BEGIN EXTRACT TO READ
On Friday, March 10, 2023, it was announced that Silicon Valley Bank, a large bank in the Silicon Valley area, was in a collapse. But what happened? And what can customers expect in the future?
Silicon Valley Bank collapsed because of the market downturn and poor investment decisions, which included bonds. Because of rising federal interest rates, the bonds became unprofitable. When SVB announced this, customers panicked and began to withdraw their funds, causing a collapse.
Let’s look at some of the details of the SVB collapse and what customers can expect going forward.
Why Did Silicon Valley Bank Collapse?
Hearing about collapses in the cryptocurrency world is common, as projects and banks regularly become insolvent. But many who don’t invest in cryptocurrency were shocked at the news that a regular bank like Silicon Valley Bank also become insolvent. So why did this happen?
Well, banks aren’t there to hold money just to be a good friend. No, banks are a business. They make money by holding money and lending it out to others. As a thank you for doing so, they then share the profit they receive from lending your money out. This is called interest, and it is typically credited to your account at a specified rate.
Silicon Valley Bank was operating as a normal bank would, but they were known for specifically lending money (and holding the money) to tech companies and startups, which are popular in Silicon Valley, California.
Unfortunately, the last few years have been rough on cryptocurrency and tech companies. As a result, many of the companies that store their money in SVB have had to make withdrawals. Not only that, but SVB took the money given to them by these customers and used them to purchase government bonds.
While bonds are typically a low-risk investment, their interest rate changes based on the federal interest rate on an inverse scale. This means as the federal interest rate increases, the amount these bonds are worth decreases. Therefore, thanks to the recent rate hike, SVB found itself with unprofitable bonds which it had purchased when interest rates were low.
Tech companies have continued to request withdrawals from the bank, and on March 8th, 2023, SVB found it could not honor all withdrawal requests. As a result, they announced to their investors that they would need to slow withdrawals until they could sell off more of their bonds (at a loss).
Of course, this caused investors to panic and increased the number of withdrawal requests. This further pushed the bank into insolvency until they halted withdrawals entirely. On March 10th, 2023, the US government stepped in as the company entered its collapse.
What Does This Mean for Silicon Valley Bank Customers?
Unlike many cryptocurrency projects, Silicon Valley Bank is FDIC insured. This means they pay money into a fund to cover withdrawal requests in the event that a collapse happens. Therefore, most customers of Silicon Valley Bank will receive some or all of their deposits back. It’s important to note that not all account types are FDIC insured.
Is Silicon Valley Bank Getting a Government Bailout?
While the government did step in and say they would pay back all those who deposited money in Silicon Valley Bank using FDIC insurance, this is not a bailout. The government is not saving the bank. It will remain closed, and anyone who invested in Silicon Valley Bank will likely lose most or all of their investment.
Anyone who did buy SVB stock should be patient, as in the coming days, the bank will sell off any remaining assets to settle with investors. It is unlikely, however, that you will receive anything close to what you paid for the stock.
It is also important to specify that this money being repaid to customers is money from a specific program that all banks pay into. This money is not coming from taxpayers and will not affect the government budget.
Related: The Fall of FTX
What Does This Mean for The Rest of the Banks?
END EXTRACT TO READ
ACTIVITY LIST:
1 - In the article on the Silicon Valley Bank collapse, condense the paragraph beginning "While bonds are typically a low-risk investment" into two shorter sentences that keep its main facts.
2 - Quote the article on the Silicon Valley Bank collapse word for word, everything from "Hearing about collapses" down to "did this happen?".
Rely only on the article on the Silicon Valley Bank collapse for your answers.
BEGIN DATA TO EXAMINE
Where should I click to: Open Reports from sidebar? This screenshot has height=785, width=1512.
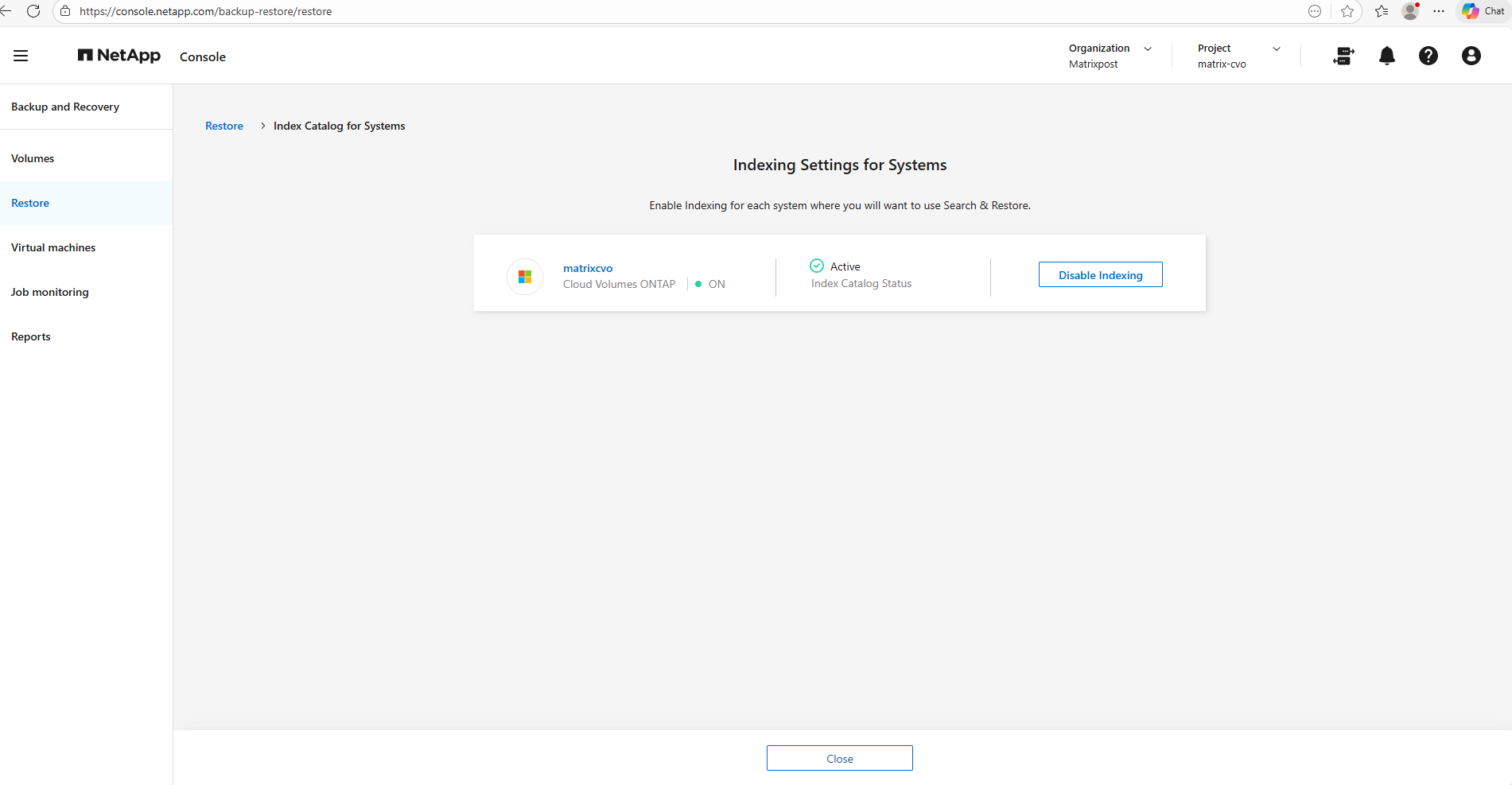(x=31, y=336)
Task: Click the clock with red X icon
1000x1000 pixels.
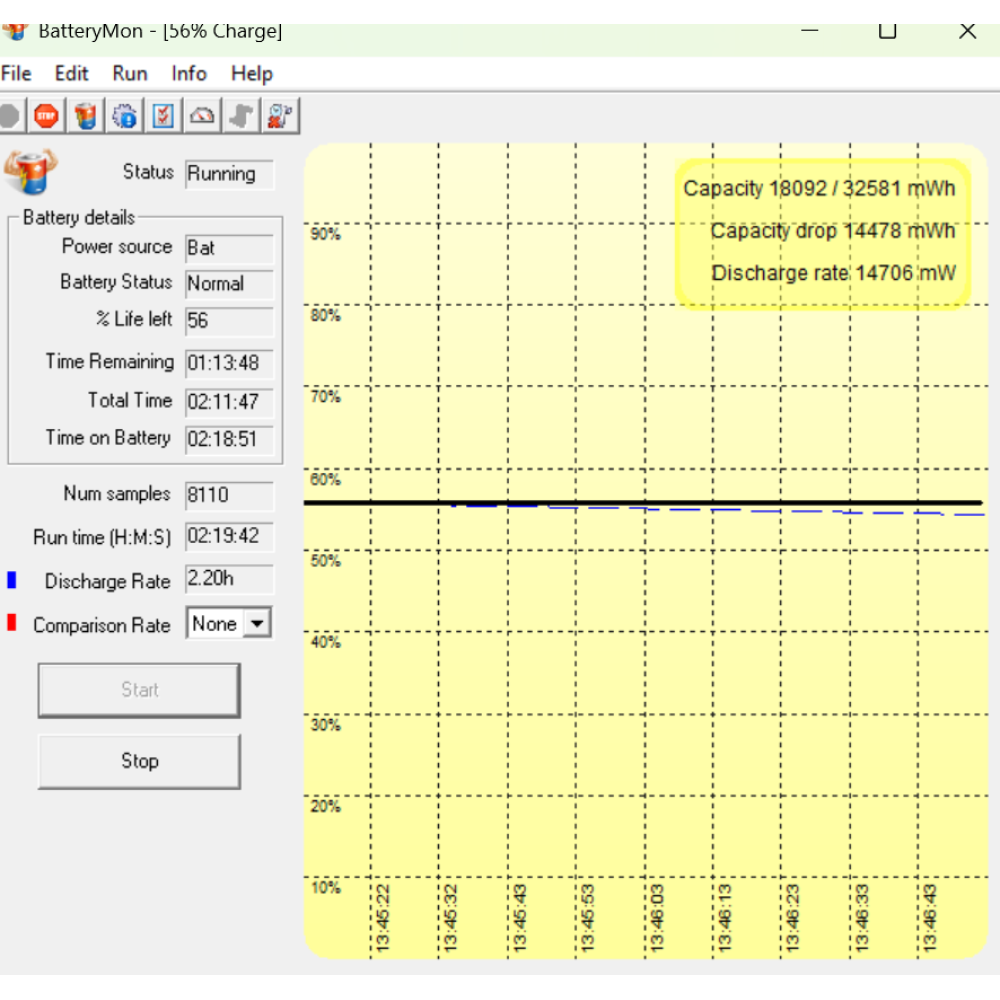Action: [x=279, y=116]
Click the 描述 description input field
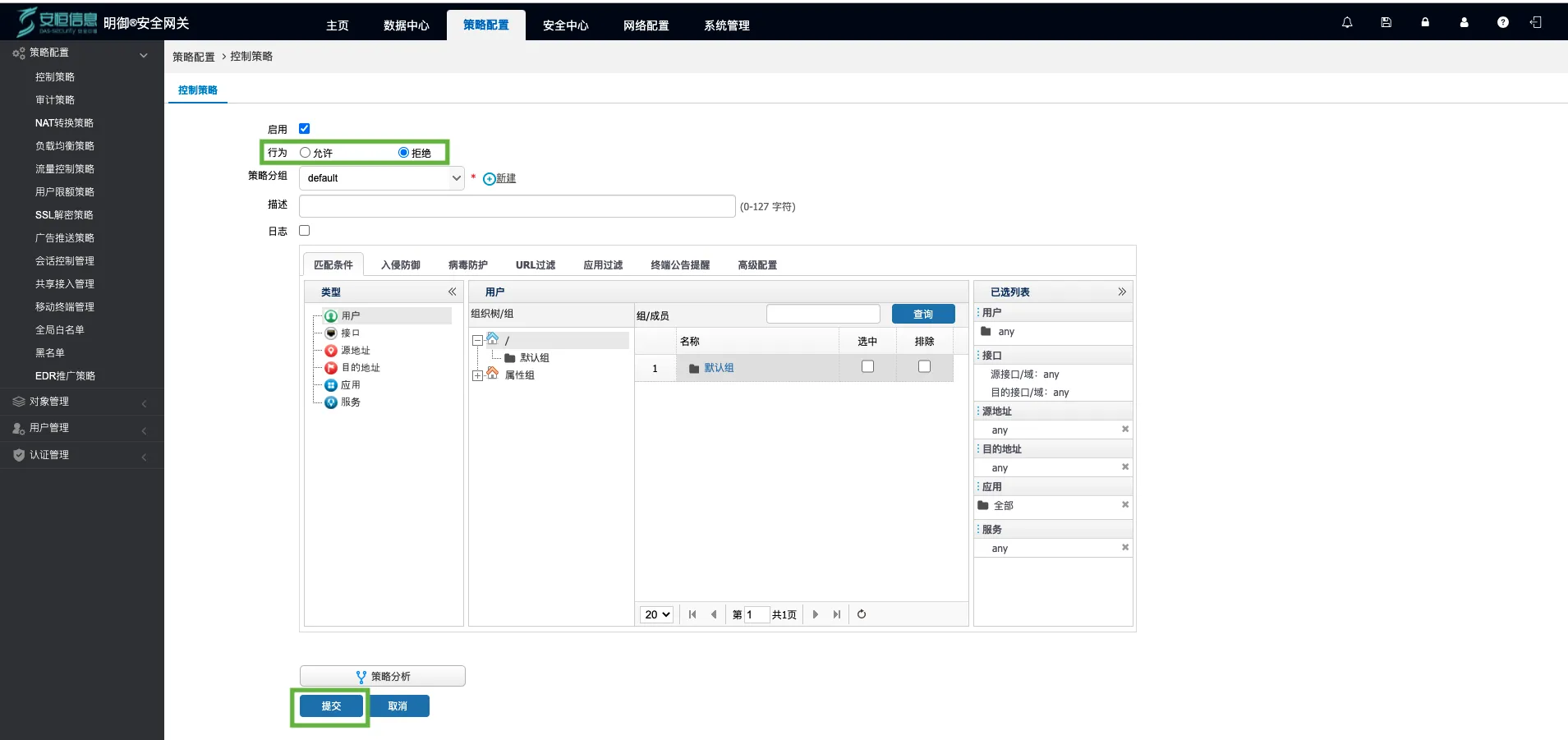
END DATA TO EXAMINE
ANSWERS PER TASK:
1 - Although bonds are usually low-risk, their value falls as the federal interest rate rises. Because of the recent rate hike, the bonds SVB had bought when rates were low became unprofitable.

2 -
Hearing about collapses in the cryptocurrency world is common, as projects and banks regularly become insolvent. But many who don’t invest in cryptocurrency were shocked at the news that a regular bank like Silicon Valley Bank also become insolvent. So why did this happen?